Klin Padiatr 2010; 222 - GNPI_PO_4
DOI: 10.1055/s-0030-1261464

Calprotectin als Marker für gastrointestinale Erkrankungen bei Frühgeborenen mit einem Geburtsgewicht <1500g – Ergebnisse einer Multicenterstudie

A Jenke 1, P Wintermeyer 1, HJ Bittrich 2, T Frank 3, C Güttel 4, S Wirth 1
  • 1Klinikum Wuppertal GmbH Zentrum f. Kinder- u. Jugendmedizin, Wuppertal-Barmen
  • 2Klinikum Erfurt GmbH Klinik für Kinder- und Jugendmedizin, Erfurt
  • 3St. Franziskus Kinderklinik, Münster
  • 4Kinderklinik, Klinikum Schwerin, Schwerin

Background: Necrotising enterocolitis (NEC) is the most common gastrointestinal emergency in neonates with high mortality and morbidity especially in very low birth weight infants (VLBW).
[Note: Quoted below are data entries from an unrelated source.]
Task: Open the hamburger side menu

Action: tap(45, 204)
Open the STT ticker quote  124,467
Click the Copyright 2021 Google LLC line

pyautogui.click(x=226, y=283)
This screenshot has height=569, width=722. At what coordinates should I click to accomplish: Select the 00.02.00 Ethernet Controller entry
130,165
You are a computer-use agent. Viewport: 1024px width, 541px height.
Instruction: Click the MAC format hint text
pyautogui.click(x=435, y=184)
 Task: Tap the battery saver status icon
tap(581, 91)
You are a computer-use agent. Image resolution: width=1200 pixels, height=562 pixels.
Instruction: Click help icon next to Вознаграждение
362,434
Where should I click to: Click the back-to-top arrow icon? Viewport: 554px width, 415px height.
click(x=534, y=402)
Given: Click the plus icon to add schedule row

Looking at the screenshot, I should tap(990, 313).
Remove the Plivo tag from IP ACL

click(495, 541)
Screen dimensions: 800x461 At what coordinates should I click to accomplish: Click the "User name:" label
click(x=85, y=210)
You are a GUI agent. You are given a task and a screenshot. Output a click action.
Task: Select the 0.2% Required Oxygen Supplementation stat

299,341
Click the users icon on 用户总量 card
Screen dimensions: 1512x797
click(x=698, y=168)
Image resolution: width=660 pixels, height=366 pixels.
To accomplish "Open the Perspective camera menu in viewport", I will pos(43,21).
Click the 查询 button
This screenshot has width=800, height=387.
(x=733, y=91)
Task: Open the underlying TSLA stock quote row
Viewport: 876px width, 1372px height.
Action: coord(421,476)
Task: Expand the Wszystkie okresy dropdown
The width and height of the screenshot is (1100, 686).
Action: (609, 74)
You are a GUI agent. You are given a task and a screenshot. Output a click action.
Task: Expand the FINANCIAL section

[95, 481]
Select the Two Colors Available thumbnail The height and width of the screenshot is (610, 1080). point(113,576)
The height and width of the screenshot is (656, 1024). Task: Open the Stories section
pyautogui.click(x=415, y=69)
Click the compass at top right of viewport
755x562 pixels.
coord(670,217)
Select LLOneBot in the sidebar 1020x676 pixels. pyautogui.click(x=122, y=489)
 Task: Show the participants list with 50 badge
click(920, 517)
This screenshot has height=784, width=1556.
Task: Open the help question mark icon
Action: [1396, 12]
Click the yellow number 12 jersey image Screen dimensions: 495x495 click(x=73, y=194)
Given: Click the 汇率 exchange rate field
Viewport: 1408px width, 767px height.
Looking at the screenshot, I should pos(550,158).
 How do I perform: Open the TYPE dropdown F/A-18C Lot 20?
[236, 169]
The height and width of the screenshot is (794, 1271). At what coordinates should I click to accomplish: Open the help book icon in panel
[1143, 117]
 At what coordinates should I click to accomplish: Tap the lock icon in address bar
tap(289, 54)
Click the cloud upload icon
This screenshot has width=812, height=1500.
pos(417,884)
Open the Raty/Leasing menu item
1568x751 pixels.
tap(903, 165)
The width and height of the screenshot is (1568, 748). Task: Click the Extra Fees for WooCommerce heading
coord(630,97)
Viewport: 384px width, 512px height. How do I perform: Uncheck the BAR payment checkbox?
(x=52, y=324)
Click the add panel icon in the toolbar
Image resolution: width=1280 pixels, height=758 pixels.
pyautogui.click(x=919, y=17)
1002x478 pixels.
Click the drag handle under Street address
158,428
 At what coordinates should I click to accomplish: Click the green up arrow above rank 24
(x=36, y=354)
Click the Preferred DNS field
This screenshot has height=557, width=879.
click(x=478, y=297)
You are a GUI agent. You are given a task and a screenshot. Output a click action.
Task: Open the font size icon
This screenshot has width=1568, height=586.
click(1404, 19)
Methods: In order to assess the suitability of fecal calprotectin levels as predictive marker for NEC in VLBW we started a prospective multi-centre study in May 2008. Up to September 2009, 227 patients were included with complete data available in 168 cases. The mean gestational age was 29.1 weeks (23.0–34.1) and mean birth weigt 1048g (354–1490g). 11 patients suffered from NEC defined as NEC-stage ≥ II (6.6%). 6 of those presented with classical and 5 with fulminant NEC defined as progression to NEC-stage III within 6 hours after onset of disease. The mean meconium calprotectin level in healthy VLBW was 158.5µg/kg (5.8–310.8) and was significantly higher compared to preterms who eventually developed NEC (36.6µg/kg;18.4–78.3; p=0.018). In all cases calprotectin levels increased above 450µg/kg. 5 out of 6 patients (83%) with classical presentation showed elevated calprotectin levels >250µg/g 24h before clinical suspicion of NEC. In contrast, calprotectin levels in patients with fulminant NEC did not increase before laparotomy. Discussion: Fecal calprotectin seem to be a sensitive marker for classical NEC. However, patients with a fulminant NEC do not show an increase in calprotectin levels early in the disease which might indicate to an impaired immunological response in such patients. Finally, VLBW who eventually developed NEC had significantly lower meconium calprotectin levels which might be suitable for early risk assessment of future NEC development.